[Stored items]
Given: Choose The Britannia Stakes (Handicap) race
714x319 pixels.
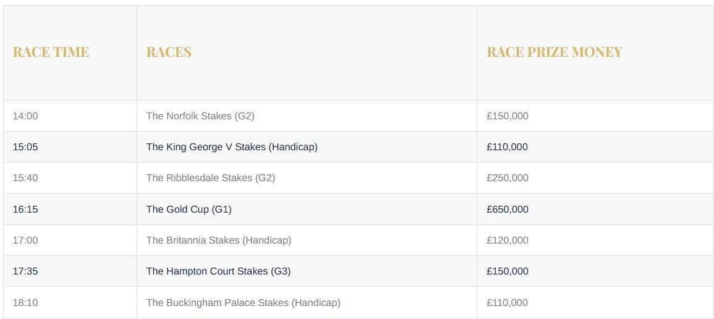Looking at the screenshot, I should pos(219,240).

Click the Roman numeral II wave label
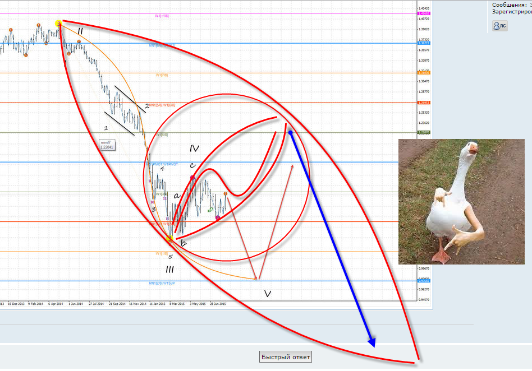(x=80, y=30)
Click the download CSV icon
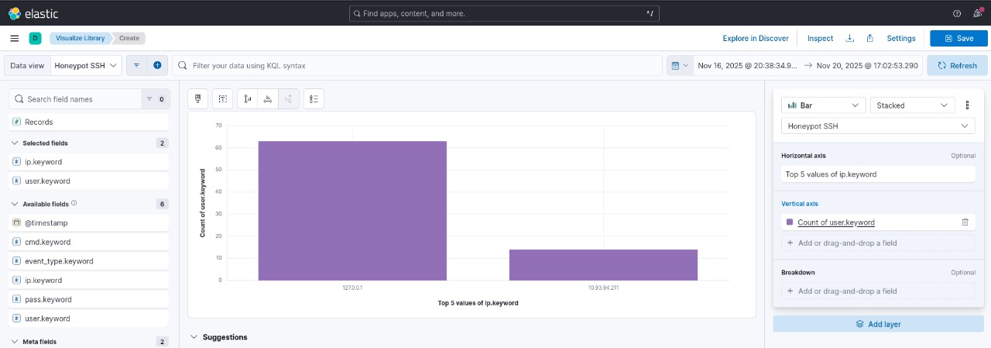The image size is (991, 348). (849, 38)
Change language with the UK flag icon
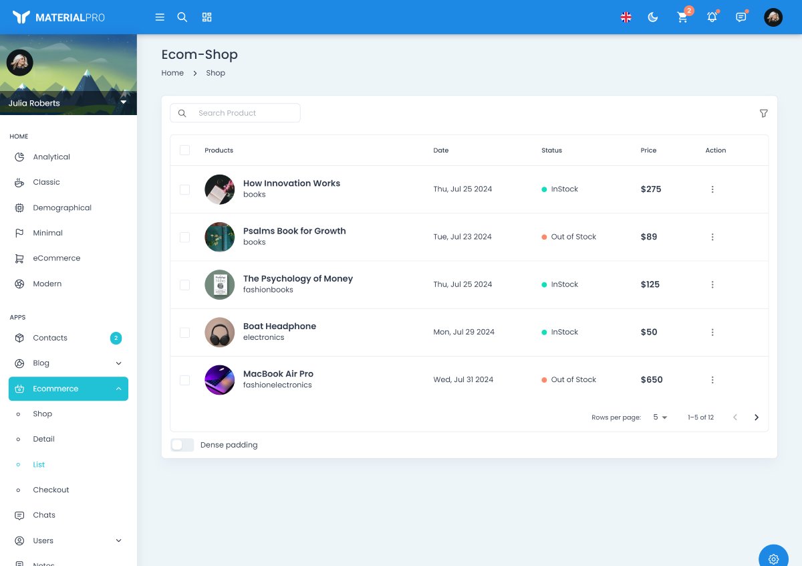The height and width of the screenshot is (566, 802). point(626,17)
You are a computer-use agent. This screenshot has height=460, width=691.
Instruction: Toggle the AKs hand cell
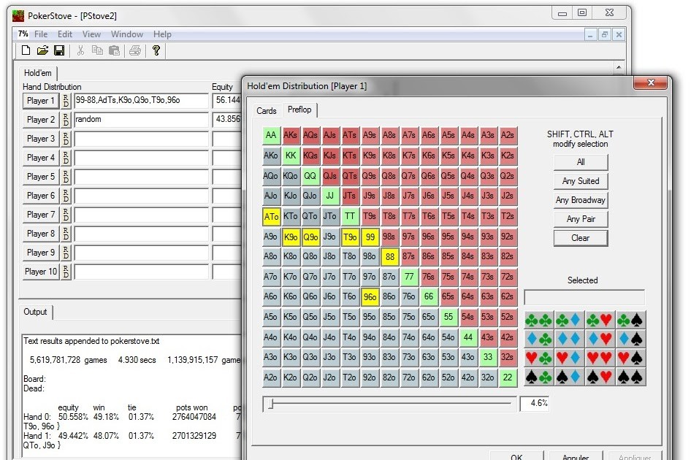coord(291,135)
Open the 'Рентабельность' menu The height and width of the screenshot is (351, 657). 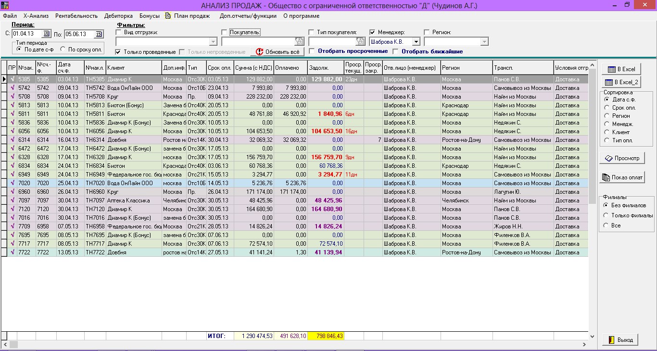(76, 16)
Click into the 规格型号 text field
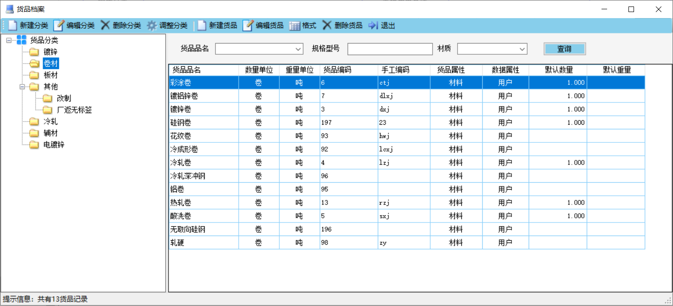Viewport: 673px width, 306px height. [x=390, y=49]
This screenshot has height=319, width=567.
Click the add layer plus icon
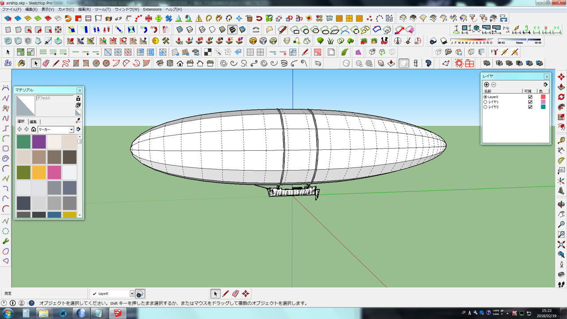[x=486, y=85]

...

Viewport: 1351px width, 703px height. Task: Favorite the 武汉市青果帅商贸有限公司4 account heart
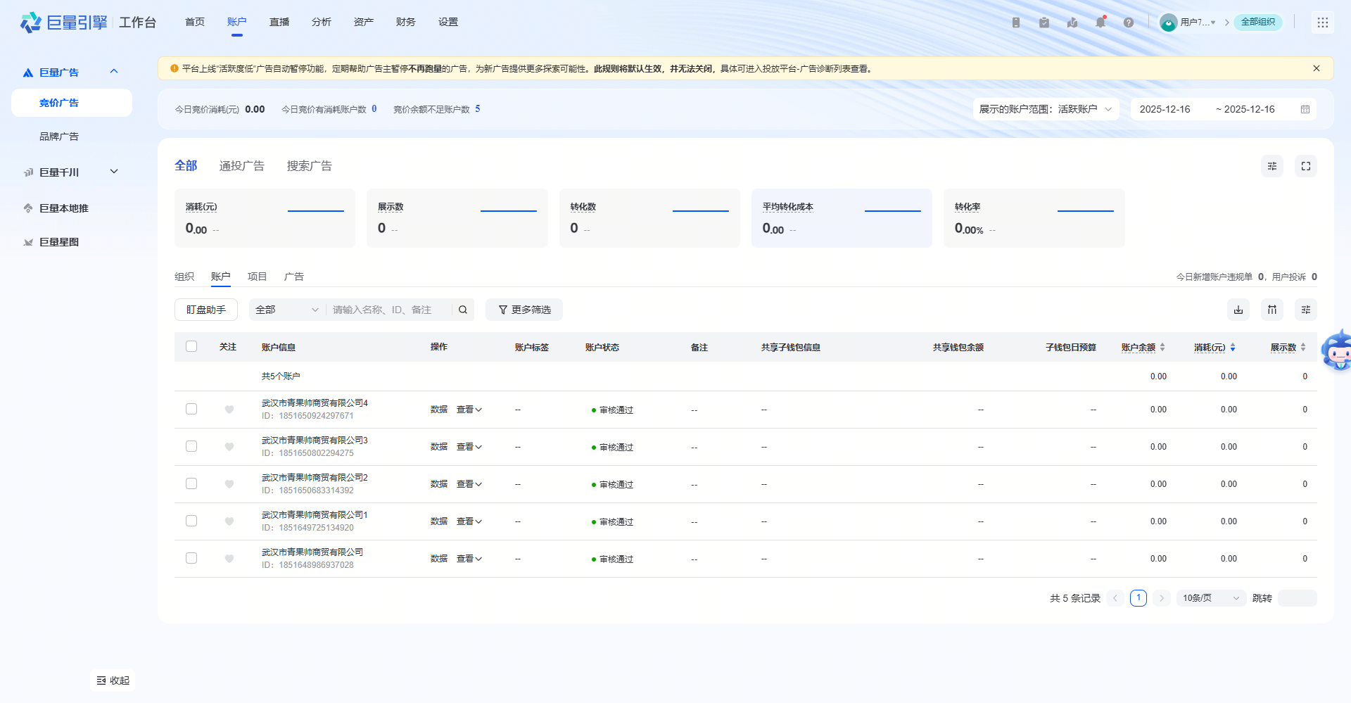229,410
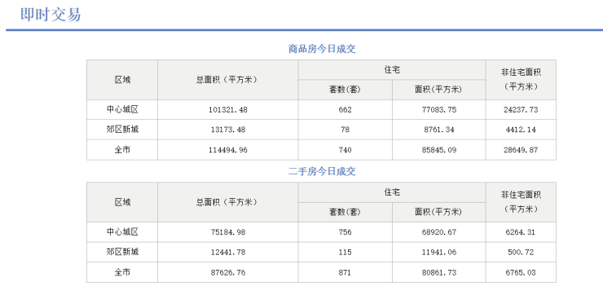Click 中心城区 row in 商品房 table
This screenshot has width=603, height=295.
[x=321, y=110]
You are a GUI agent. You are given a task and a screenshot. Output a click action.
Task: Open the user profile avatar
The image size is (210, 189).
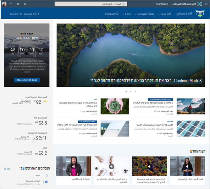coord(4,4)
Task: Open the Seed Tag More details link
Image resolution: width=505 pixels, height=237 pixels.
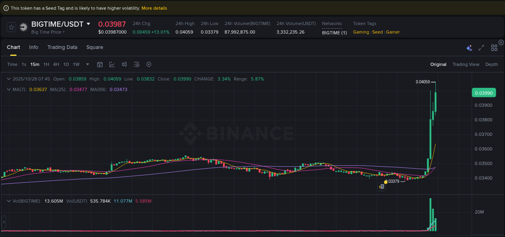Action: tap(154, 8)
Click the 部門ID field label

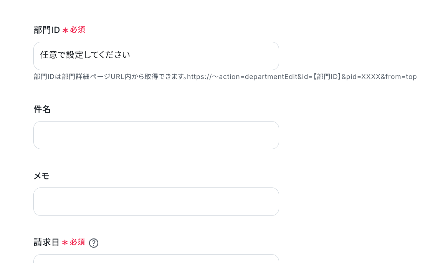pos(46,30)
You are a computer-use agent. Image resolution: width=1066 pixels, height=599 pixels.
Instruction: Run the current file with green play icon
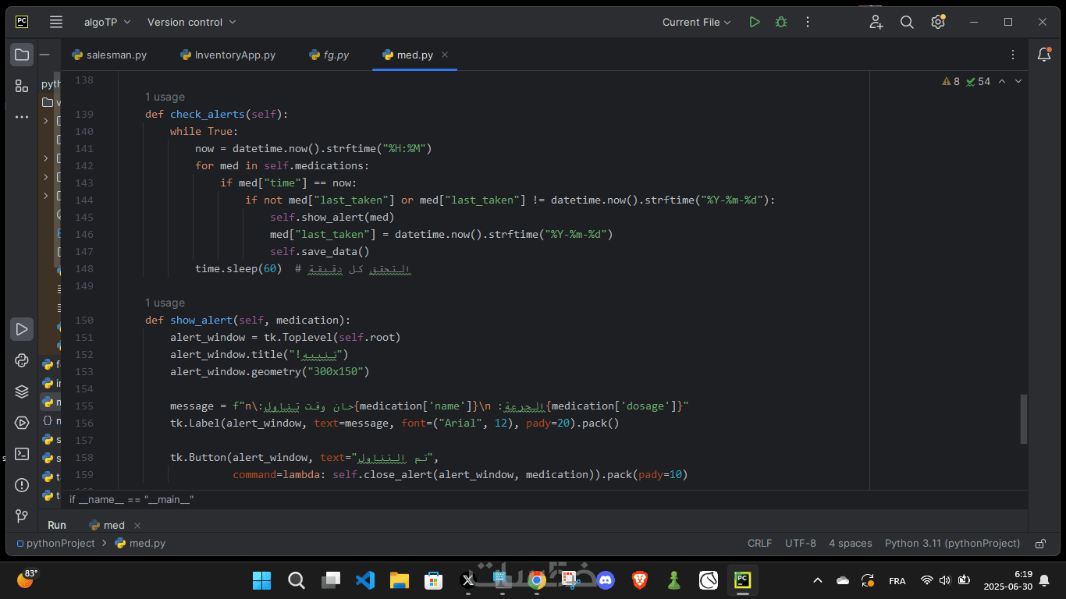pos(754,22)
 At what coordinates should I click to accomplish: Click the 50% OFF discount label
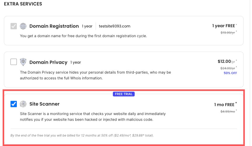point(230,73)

#### Problem description
Look above for lines with the word "computer" and copy them all.

#### Written solution
You are a computer-use agent. This screenshot has height=460, width=691.
You are a computer-use agent. Image resolution: width=1066 pixels, height=599 pixels.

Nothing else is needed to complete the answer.